The most important function of Vitamin K is to support normal blood clotting. Vitamin K also keeps bones strong, which helps to prevent osteoporosis. Vegetables, particularly green leafy ones, are the best dietary sources of Vitamin K.
Vitamin K is an essential nutrient. It helps the body with the process of coagulation, which is the formation of blood clots. When a person gets a cut, a blood clot eventually stops the bleeding. Blood clotting is a complicated process that involves at least 12 different proteins. Vitamin K assists these proteins in their clotting activity.
Vitamin K also provides an important function in supporting healthy bones. People who consume foods with sufficient levels of Vitamin K are less likely to experience a bone fracture. Post-menopausal women may be able to maintain their bone density levels and thereby reduce their risk of osteoporosis by consuming adequate Vitamin K.
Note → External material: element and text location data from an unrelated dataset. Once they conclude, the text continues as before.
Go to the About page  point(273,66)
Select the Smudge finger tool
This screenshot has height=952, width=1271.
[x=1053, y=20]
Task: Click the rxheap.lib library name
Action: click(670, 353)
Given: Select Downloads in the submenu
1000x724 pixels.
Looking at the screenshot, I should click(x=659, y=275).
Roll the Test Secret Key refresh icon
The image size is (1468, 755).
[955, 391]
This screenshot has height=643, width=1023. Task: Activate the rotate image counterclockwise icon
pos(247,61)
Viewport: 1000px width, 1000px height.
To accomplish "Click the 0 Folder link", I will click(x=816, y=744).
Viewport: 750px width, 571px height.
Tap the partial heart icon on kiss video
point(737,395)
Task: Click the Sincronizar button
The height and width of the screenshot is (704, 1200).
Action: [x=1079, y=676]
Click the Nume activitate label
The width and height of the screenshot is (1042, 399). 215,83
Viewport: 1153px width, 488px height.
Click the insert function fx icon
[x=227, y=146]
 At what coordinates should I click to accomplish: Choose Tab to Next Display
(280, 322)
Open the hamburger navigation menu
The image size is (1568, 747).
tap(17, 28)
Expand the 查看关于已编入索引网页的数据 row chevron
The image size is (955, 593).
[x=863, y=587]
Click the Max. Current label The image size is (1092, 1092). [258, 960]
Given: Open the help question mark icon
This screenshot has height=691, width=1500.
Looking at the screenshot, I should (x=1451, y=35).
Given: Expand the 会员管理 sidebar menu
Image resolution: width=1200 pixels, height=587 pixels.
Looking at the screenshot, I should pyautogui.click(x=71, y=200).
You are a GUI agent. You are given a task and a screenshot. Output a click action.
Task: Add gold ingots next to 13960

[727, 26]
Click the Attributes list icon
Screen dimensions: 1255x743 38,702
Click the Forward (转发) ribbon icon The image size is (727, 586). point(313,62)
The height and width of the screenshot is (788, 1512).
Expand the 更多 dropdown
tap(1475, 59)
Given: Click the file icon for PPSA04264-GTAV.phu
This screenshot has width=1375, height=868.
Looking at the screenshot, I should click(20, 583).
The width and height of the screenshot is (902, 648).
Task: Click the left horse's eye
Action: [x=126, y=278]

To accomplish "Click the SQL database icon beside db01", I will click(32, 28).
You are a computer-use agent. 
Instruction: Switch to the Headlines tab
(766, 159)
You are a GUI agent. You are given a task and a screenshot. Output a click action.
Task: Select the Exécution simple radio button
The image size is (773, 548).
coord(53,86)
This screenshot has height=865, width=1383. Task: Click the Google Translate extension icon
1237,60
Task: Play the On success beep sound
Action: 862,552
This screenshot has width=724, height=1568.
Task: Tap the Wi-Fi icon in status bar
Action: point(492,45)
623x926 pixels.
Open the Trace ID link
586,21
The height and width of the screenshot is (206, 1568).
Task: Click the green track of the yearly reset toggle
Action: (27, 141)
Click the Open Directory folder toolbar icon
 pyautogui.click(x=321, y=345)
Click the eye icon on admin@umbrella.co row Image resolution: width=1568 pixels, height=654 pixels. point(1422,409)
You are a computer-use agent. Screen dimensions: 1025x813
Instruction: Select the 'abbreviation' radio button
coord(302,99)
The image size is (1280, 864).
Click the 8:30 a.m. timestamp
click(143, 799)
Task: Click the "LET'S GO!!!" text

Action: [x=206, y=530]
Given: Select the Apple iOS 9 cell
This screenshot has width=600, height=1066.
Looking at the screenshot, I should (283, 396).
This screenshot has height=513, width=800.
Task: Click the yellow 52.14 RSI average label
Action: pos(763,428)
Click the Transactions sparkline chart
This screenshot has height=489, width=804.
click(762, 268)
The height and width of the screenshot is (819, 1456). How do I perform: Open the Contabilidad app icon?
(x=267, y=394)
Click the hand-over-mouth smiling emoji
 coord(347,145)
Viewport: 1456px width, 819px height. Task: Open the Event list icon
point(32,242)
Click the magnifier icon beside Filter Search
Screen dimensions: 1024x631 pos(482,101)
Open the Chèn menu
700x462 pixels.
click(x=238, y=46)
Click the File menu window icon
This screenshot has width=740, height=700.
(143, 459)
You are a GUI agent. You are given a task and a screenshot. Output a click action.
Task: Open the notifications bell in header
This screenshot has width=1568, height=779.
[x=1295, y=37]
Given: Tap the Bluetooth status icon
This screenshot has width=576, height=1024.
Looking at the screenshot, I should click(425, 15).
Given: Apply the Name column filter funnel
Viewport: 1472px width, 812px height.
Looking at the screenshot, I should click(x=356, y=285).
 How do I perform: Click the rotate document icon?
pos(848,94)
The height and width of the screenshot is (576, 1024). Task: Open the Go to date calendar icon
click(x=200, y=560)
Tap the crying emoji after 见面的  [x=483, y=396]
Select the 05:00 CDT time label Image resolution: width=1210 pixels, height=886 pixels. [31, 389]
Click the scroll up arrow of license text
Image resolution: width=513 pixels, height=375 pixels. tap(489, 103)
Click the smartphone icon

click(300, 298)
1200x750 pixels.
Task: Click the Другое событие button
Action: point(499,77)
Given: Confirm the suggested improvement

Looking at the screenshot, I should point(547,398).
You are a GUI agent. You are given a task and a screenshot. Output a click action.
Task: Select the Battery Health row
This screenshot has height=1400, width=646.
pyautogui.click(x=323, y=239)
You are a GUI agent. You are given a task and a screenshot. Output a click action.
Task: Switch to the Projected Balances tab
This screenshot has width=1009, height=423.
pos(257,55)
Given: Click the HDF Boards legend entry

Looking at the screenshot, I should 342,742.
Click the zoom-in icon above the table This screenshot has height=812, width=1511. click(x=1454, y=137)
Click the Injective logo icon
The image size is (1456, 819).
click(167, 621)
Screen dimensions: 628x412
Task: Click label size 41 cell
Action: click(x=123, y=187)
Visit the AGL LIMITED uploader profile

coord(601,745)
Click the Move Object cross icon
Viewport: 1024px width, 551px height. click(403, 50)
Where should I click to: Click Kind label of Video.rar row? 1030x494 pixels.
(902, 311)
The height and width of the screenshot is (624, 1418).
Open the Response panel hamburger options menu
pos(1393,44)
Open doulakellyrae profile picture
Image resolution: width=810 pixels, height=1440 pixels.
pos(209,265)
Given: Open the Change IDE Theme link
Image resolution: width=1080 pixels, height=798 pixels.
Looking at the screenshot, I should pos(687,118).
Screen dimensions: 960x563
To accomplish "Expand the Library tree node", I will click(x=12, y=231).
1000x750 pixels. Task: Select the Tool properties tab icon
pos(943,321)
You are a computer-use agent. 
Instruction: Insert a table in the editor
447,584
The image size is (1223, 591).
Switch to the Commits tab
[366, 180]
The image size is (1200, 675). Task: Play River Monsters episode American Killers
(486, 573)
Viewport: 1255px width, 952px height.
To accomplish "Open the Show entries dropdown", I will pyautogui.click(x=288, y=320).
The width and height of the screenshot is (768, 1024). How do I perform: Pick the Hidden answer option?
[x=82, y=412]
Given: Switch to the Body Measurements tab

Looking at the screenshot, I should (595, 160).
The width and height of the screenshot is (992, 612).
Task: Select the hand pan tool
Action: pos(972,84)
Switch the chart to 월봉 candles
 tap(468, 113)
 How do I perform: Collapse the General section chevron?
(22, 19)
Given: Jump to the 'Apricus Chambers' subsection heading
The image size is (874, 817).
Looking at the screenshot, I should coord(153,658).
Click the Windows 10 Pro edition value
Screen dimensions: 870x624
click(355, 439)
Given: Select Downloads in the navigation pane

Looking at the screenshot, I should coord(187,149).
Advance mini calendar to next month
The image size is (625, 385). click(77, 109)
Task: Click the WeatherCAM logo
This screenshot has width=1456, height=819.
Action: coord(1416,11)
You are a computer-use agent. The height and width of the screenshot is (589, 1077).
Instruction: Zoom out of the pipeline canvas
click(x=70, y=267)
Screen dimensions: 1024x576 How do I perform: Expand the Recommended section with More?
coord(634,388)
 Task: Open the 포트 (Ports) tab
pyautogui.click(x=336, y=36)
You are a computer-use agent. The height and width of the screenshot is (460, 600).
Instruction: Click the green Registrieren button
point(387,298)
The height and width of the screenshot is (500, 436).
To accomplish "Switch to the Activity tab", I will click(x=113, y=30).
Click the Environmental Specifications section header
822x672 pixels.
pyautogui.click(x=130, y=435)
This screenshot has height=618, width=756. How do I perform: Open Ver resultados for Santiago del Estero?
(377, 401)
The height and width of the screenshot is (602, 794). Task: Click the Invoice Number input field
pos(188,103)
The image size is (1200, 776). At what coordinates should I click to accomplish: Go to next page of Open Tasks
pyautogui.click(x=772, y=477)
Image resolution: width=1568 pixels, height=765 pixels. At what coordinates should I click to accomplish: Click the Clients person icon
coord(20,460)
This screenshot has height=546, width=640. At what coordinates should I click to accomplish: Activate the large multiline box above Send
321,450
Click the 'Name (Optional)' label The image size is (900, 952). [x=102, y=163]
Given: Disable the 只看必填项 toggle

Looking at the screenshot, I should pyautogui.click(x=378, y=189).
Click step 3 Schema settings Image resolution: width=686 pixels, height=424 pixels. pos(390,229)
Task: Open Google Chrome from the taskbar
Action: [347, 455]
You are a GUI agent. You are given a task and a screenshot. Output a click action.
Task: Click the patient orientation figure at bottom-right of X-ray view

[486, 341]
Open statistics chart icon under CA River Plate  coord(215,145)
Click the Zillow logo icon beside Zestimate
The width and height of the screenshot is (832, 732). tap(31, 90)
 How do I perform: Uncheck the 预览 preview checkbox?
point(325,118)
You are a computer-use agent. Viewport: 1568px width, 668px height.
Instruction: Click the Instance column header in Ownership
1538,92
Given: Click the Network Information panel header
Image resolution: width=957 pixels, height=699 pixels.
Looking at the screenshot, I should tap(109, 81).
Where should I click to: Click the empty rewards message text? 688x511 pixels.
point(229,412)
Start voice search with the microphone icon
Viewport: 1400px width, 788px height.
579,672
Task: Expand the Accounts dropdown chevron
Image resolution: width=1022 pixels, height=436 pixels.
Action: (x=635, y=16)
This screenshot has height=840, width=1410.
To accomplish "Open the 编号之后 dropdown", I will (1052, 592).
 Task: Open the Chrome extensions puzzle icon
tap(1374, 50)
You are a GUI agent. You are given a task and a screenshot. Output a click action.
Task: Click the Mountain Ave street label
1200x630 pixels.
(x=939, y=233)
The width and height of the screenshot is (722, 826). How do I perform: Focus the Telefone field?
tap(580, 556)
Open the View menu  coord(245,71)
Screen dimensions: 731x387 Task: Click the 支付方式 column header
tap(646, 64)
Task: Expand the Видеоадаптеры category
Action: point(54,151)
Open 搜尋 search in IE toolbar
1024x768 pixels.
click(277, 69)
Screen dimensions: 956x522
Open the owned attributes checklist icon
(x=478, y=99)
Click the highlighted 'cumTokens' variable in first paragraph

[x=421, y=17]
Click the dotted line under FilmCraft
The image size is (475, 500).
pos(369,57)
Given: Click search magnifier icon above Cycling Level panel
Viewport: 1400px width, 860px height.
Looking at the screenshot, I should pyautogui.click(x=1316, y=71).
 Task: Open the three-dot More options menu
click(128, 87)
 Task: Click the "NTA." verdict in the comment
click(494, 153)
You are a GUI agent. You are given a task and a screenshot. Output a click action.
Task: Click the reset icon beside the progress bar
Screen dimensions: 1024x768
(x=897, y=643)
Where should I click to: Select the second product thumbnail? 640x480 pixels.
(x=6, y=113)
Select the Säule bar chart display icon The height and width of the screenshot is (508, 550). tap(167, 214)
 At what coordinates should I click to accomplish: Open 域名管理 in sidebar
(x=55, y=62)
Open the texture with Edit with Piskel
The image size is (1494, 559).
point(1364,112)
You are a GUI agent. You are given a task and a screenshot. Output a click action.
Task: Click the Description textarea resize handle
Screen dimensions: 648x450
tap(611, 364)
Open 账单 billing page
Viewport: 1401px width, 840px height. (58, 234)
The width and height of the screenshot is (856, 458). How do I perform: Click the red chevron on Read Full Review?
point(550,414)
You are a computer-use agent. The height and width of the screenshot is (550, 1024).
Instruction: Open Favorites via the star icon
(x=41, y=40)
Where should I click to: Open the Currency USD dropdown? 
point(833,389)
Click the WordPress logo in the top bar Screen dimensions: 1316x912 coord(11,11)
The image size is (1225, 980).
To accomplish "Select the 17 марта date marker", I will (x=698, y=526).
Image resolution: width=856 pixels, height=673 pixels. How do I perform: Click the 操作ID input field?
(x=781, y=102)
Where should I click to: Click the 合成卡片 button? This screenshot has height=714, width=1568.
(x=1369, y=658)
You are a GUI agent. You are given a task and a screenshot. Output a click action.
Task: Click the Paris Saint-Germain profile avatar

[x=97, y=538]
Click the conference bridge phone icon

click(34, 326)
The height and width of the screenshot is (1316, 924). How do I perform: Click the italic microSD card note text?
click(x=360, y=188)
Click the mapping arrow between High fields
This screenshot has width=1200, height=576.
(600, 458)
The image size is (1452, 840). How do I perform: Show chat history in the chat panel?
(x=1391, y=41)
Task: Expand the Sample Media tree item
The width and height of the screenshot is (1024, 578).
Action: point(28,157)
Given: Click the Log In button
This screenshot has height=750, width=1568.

As of 2015, new research is beginning to demonstrate a link between Vitamin K and coronary heart disease. Some scientific studies have found that low levels of Vitamin K may contribute to stiffer and narrower blood vessels.
The people most at risk of Vitamin K deficiency are newborn babies and individuals with certain diseases such as cystic fibrosis, celiac disease, ulcerative colitis and short bowel syndrome.
The best sources of Vitamin K are green leafy vegetables such as spinach, kale, Swiss chard and collard greens. Other excellent dietary sources include Brussels sprouts, broccoli, blueberries and figs.